The sun was already diving toward the horizon when Hukka and Bukka finally made their way down the rocky hill. As evening shadows crawled across the numerous enigmatic boulders that crowded their path, it looked as if it would them each that the stones were acquiring human faces, with hole eyes that examined them closely, as if to ask, “What, are these unimpressive individuals those who brought a complete city to life?” Hukka, who was already putting on royal airs like a boy trying on the brand new birthday clothes his parents had left on the foot of his bed while he slept, selected to disregard the staring stones, but Bukka grew afraid, since the stones didn’t appear to be their friends, and will easily start an avalanche that might bury the 2 brothers endlessly, before they were in a position to step into their glorious future. The brand new city was surrounded by rocky hillsides of this type, except along the riverbank, and all of the boulders on all of the hills now looked as if it would have change into giant heads, whose faces wore hostile frowns, and whose mouths were on the verge of speech. They never spoke, but Bukka made a note. “We’re surrounded by enemies,” he told himself, “and if we aren’t quick to defend ourselves against them they’ll thunder down upon us and crush us.” Aloud he said to his brother the king, “You understand what this city doesn’t have, and desires as soon as possible? Partitions. High, thick partitions, strong enough to resist any attack.”

Hukka nodded his assent. “Construct them,” he said.

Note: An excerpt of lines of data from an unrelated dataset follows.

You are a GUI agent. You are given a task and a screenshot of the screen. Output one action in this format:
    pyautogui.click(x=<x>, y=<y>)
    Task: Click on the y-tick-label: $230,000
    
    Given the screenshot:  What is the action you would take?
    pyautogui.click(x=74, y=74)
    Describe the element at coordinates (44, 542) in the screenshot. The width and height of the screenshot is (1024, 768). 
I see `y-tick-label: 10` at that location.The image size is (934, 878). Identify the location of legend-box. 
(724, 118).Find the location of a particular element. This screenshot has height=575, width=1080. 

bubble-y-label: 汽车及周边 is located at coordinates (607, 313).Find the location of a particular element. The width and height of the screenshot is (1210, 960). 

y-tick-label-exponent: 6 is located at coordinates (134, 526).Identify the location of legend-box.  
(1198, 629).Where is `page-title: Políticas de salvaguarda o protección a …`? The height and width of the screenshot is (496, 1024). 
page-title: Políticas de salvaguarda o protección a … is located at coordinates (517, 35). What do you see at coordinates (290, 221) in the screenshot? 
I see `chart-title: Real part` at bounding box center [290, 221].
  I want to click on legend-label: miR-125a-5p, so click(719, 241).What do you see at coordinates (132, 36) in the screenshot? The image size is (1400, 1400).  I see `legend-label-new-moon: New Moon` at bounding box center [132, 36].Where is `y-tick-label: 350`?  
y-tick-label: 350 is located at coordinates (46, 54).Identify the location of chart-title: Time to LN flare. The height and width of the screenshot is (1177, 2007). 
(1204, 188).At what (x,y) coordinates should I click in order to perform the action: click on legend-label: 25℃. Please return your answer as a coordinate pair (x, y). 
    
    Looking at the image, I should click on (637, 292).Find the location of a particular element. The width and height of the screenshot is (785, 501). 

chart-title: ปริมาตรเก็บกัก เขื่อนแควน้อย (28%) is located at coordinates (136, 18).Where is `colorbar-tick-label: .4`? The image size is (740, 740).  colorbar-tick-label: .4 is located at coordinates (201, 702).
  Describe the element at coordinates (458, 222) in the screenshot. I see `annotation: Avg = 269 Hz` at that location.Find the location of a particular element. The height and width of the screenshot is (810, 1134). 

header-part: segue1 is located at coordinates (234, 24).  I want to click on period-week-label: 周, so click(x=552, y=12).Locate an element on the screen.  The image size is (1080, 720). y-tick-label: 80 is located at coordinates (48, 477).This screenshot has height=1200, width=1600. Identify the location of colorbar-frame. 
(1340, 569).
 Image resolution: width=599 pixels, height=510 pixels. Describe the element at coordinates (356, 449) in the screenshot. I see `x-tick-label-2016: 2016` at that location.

Then they entered the town and, as night fell, found themselves on the dawn of time, and within the midst of the chaos that’s the first condition of all recent universes. By now, a lot of their recent progeny had fallen asleep, on the street, on the doorstep of the palace, within the shadow of the temple, in every single place. There was also a rank odor within the air, because a whole bunch of the residents had fouled their garments. Those that weren’t asleep were like sleepwalkers, empty individuals with empty eyes, marching through the streets like automata, buying fruit on the fruit stalls without knowing what they were putting of their baskets, or selling the fruits without knowing what they were called, or, on the stalls offering religious paraphernalia, buying and selling enamel eyes, pink and white with black irises, selling and buying these and plenty of other trinkets to be utilized in the temple’s each day devotions without knowing what deities liked to receive which offerings, or why. It was night now, but even within the darkness the sleepwalkers continued buying, selling, roaming the confused streets, and their glazed presences were much more alarming than those of the stinking sleepers.

The brand new king, Hukka, was dismayed on the condition of his subjects. “It looks like that witch has given us a kingdom of subhumans,” he cried. “These individuals are as brainless as cows, and so they don’t even have udders to present us milk.”

Bukka, the more imaginative of the 2 brothers, put a consoling hand on Hukka’s shoulder. “Calm down,” he said. “Even human babies take a while to emerge from their moms and begin respiration air. And once they emerge they do not know what to do, and in order that they cry, they laugh, they piss and shit, and so they wait for his or her parents to deal with every little thing. I feel what’s happening here is that our city continues to be within the means of being born, and all these people, including the grownups, are babies straight away, and we just should hope that they grow up fast, because we don’t have moms to take care of them.”